A New Road Travelled

Category: Unit 5

Response to Hiromi Hasegawa – Team effectiveness and Leadership

Learning Activity 1~ Team Effectiveness and Leadership

The story about team selection in the medical field is fascinating. Because my leadership has taken place in a closed educational setting,  it hadn’t occurred to me that team selection could take place in a broad open environment where members may be unknown to each other.  I can recognize that it would be a significant challenge to draw effective people together to form a team like the one you have described. Drawing people together with food and drink while presenting the needs your team required allowed for your team to have shared experience from the beginning and come together with a common understanding of the goals or vision for the team.  It seems that your idea for mass recruitment in this way was an effective way to establish the start of a strong team.

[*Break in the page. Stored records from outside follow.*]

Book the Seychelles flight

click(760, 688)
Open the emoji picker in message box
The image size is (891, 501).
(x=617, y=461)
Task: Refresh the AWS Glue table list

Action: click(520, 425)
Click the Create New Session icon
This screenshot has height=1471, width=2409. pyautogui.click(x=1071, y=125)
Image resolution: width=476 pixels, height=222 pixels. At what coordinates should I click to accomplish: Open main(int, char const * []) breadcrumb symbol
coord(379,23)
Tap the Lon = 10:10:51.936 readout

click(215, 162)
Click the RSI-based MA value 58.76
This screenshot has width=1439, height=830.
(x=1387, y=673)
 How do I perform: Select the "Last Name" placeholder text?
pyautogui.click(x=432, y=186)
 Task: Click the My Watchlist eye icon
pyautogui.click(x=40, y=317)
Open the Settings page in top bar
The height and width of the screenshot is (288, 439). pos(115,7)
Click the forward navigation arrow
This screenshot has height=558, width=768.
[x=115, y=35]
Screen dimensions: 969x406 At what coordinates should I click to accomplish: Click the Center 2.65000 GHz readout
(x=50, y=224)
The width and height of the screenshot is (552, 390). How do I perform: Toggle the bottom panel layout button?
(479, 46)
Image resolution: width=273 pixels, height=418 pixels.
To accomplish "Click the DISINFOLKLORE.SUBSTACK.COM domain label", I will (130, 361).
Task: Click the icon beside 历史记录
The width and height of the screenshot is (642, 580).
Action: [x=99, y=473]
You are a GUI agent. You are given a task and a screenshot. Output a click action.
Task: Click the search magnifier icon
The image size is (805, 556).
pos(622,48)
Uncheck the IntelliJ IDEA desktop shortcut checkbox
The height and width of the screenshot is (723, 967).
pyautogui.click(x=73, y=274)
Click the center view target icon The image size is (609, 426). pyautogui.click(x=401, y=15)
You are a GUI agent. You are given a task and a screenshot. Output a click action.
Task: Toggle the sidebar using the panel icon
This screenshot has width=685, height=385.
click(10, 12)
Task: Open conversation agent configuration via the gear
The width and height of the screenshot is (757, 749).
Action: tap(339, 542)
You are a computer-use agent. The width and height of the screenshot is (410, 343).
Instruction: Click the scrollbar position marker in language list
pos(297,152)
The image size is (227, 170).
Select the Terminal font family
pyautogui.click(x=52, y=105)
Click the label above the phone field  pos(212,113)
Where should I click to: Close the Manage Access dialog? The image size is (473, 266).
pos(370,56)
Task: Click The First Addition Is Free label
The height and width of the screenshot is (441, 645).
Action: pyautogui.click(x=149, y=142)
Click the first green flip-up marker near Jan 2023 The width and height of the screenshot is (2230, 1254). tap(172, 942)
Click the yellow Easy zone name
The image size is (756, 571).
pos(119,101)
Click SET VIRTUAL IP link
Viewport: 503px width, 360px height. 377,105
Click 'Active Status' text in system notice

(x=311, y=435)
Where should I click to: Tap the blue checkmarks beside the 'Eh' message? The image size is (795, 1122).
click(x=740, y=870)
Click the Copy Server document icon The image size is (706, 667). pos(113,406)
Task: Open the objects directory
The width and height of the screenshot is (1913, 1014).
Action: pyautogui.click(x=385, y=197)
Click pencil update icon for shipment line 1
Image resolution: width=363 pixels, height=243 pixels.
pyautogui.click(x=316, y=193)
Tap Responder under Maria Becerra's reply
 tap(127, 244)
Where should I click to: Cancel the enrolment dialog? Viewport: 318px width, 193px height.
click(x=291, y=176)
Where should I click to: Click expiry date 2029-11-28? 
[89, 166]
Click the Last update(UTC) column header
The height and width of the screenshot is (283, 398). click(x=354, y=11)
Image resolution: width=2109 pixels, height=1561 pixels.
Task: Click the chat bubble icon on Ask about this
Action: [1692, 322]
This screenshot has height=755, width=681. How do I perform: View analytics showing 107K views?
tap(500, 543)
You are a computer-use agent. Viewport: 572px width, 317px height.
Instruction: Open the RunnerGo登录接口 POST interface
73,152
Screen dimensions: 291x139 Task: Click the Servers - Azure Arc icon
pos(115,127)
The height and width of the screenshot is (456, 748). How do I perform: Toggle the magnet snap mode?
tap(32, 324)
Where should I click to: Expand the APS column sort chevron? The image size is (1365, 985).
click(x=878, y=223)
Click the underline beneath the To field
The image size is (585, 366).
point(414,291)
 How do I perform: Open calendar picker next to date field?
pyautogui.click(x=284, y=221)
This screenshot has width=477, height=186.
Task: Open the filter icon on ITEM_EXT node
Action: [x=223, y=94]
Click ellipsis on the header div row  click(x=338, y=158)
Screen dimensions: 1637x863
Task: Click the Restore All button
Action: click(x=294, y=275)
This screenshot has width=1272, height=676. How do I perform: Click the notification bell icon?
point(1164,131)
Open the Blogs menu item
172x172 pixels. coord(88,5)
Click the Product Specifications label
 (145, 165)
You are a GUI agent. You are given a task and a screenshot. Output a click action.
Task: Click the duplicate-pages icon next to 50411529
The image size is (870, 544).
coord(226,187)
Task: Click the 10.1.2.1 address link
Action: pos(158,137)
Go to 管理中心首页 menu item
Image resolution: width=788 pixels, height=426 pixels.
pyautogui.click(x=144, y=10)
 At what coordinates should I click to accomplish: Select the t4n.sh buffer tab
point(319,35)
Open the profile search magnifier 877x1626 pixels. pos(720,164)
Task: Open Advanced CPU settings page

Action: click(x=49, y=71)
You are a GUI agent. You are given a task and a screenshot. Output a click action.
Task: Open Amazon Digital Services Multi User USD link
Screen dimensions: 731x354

I was also struck by the number of different paramedical roles required to make a procedure successful. “I tried to facilitate and connect each paramedical staff knowledge and roles towards the same goal and made the team work more efficiently” (Hasegawa, 2018). This need for specific knowledge and perspective to be shared across the expertise of the team would not happen without effective leadership.  The importance of ensuring members understand the role each other plays in the process is underscored when placed in a medical setting.

Thank you for sharing this story. Were you able to recruit your whole team from the initial meeting or did you have to individually recruit members to complete your team?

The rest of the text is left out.